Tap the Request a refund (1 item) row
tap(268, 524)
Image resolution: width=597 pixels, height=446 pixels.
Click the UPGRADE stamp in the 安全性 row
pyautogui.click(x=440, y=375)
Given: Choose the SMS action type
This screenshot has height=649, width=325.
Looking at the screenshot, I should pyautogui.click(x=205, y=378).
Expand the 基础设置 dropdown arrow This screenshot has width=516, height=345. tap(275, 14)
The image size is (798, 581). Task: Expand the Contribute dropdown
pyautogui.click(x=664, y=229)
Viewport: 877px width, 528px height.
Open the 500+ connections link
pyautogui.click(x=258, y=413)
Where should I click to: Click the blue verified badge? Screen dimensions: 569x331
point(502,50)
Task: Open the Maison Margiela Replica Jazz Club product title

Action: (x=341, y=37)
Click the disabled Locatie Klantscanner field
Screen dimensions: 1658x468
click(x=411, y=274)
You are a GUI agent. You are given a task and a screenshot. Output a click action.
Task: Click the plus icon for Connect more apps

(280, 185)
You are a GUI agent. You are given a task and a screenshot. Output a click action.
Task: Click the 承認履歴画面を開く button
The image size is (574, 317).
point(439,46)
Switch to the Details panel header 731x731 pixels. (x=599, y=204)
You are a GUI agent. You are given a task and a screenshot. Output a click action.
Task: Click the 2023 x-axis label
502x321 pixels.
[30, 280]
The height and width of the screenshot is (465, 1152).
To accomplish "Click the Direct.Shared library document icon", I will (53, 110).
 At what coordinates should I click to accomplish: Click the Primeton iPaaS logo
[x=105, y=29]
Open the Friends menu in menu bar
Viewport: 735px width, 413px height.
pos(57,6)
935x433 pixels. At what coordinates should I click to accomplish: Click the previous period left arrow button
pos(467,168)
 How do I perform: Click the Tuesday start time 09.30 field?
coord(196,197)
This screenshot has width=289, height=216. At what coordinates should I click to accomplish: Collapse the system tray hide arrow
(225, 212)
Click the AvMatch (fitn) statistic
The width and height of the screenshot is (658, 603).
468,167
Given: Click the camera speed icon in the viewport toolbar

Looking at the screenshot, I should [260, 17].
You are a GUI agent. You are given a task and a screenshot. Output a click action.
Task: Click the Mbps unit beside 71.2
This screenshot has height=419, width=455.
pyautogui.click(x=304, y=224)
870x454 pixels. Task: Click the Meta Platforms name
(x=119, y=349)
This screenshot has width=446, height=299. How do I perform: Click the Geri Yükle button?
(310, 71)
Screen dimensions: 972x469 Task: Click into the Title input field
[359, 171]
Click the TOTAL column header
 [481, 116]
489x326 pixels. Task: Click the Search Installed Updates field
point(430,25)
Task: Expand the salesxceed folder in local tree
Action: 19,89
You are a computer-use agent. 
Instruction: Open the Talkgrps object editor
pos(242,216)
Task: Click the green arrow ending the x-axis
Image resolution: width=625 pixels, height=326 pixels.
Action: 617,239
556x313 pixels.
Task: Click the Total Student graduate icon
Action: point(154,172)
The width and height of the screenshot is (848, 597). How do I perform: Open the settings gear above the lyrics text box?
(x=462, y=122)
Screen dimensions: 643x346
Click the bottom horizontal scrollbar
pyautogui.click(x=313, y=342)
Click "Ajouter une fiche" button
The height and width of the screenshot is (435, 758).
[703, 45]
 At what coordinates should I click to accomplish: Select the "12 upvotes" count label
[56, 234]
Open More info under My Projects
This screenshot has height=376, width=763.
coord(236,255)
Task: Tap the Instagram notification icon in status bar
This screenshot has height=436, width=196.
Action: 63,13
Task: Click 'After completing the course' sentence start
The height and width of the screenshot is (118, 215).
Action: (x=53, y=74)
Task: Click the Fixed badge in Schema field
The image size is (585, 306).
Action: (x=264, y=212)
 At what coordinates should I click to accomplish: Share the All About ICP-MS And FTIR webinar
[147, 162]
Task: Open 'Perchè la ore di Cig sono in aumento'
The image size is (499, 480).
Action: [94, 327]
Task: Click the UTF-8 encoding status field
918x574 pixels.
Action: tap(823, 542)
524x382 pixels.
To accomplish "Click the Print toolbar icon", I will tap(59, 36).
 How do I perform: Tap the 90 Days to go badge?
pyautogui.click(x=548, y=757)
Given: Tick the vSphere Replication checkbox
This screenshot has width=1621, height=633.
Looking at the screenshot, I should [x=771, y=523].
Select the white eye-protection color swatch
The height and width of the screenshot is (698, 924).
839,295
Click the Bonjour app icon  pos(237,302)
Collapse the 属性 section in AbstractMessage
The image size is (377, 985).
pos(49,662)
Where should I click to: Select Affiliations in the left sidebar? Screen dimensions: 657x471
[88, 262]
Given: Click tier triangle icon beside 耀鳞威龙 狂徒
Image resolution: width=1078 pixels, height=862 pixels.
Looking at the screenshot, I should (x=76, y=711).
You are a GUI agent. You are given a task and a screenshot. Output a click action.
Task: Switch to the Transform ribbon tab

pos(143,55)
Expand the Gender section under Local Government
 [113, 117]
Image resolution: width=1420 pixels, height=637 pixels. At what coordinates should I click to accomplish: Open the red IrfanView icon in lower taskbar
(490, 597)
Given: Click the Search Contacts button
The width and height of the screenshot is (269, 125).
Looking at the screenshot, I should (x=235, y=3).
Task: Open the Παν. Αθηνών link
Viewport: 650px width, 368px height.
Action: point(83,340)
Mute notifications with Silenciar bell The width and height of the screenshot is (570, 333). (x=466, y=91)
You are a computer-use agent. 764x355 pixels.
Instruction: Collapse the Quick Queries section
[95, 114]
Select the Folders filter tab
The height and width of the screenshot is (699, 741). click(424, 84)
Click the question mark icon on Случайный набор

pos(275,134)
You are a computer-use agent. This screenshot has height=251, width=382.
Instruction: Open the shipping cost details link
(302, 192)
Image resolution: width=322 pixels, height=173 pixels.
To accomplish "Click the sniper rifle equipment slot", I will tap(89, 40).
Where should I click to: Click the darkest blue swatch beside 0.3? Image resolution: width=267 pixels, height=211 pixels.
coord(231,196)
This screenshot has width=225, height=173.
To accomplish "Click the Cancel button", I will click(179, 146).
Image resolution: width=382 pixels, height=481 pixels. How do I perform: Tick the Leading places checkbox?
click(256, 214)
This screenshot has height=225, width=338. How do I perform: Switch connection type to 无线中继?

★ ★ ★ ★ ★

**What this task involves**
What you return should be exactly the lines above, starting at the one with "The image size is (499, 480)." and ending at the one with "Collapse the 属性 section in AbstractMessage", and nothing else.

**Written reply**
The image size is (499, 480).
Action: [94, 327]
Task: Click the UTF-8 encoding status field
918x574 pixels.
Action: tap(823, 542)
524x382 pixels.
To accomplish "Click the Print toolbar icon", I will tap(59, 36).
 How do I perform: Tap the 90 Days to go badge?
pyautogui.click(x=548, y=757)
Given: Tick the vSphere Replication checkbox
This screenshot has width=1621, height=633.
Looking at the screenshot, I should [x=771, y=523].
Select the white eye-protection color swatch
The height and width of the screenshot is (698, 924).
839,295
Click the Bonjour app icon  pos(237,302)
Collapse the 属性 section in AbstractMessage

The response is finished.